*Supplied information*.
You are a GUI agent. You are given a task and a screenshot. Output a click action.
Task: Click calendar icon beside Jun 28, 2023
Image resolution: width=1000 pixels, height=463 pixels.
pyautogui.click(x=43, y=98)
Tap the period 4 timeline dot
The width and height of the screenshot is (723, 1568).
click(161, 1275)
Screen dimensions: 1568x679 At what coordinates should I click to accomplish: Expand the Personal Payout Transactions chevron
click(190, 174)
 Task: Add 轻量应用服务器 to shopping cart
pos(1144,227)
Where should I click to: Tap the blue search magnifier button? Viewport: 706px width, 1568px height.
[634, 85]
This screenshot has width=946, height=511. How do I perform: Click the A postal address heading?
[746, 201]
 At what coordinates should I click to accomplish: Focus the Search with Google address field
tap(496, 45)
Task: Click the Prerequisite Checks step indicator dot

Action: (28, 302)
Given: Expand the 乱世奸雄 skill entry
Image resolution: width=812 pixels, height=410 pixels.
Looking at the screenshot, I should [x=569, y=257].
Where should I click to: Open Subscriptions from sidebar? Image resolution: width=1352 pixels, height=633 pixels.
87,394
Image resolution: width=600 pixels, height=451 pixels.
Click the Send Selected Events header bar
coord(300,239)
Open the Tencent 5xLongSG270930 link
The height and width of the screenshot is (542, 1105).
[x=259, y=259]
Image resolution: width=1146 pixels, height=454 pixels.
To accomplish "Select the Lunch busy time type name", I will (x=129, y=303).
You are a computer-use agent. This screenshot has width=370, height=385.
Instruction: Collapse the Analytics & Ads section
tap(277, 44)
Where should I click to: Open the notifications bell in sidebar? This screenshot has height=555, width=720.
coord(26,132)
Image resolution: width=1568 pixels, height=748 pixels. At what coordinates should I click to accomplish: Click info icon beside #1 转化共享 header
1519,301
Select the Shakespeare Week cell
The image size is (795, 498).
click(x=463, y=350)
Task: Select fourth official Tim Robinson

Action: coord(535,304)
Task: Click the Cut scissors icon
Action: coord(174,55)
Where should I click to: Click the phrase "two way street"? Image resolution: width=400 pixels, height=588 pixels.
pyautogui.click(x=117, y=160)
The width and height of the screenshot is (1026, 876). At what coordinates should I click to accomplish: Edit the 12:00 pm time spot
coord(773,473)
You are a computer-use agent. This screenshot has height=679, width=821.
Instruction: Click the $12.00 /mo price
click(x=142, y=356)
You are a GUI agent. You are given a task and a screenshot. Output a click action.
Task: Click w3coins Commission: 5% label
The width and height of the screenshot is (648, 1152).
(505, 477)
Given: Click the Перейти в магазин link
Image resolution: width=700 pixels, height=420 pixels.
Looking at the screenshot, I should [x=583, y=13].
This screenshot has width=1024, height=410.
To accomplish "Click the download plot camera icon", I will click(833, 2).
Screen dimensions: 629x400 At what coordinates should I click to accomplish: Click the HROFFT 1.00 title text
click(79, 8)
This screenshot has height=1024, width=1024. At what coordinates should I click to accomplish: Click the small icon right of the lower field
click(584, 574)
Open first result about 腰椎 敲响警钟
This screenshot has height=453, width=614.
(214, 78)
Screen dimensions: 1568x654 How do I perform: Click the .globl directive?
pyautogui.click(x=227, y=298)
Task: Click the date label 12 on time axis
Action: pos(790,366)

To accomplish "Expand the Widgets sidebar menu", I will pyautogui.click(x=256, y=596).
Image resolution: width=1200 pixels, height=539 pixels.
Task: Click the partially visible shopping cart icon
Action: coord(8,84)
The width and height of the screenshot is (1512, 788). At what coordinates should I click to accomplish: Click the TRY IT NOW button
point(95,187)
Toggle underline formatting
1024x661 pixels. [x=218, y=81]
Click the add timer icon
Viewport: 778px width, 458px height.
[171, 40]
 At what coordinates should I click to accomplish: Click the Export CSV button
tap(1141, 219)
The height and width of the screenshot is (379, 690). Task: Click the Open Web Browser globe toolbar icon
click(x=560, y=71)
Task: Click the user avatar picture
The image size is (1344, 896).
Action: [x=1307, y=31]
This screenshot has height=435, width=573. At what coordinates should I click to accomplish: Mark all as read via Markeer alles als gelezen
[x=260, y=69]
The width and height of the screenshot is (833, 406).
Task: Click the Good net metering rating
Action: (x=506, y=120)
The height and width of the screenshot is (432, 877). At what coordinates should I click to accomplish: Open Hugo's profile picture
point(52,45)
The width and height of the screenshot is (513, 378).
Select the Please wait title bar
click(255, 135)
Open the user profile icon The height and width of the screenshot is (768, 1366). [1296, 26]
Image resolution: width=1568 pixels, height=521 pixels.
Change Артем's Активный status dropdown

*Exercise goal*.
Extract, from the listing above, every line where the string "computer" occurs.

*Your solution*.
You are a computer-use agent. This screenshot has width=370, height=385.
You are a computer-use agent. This screenshot has height=679, width=821.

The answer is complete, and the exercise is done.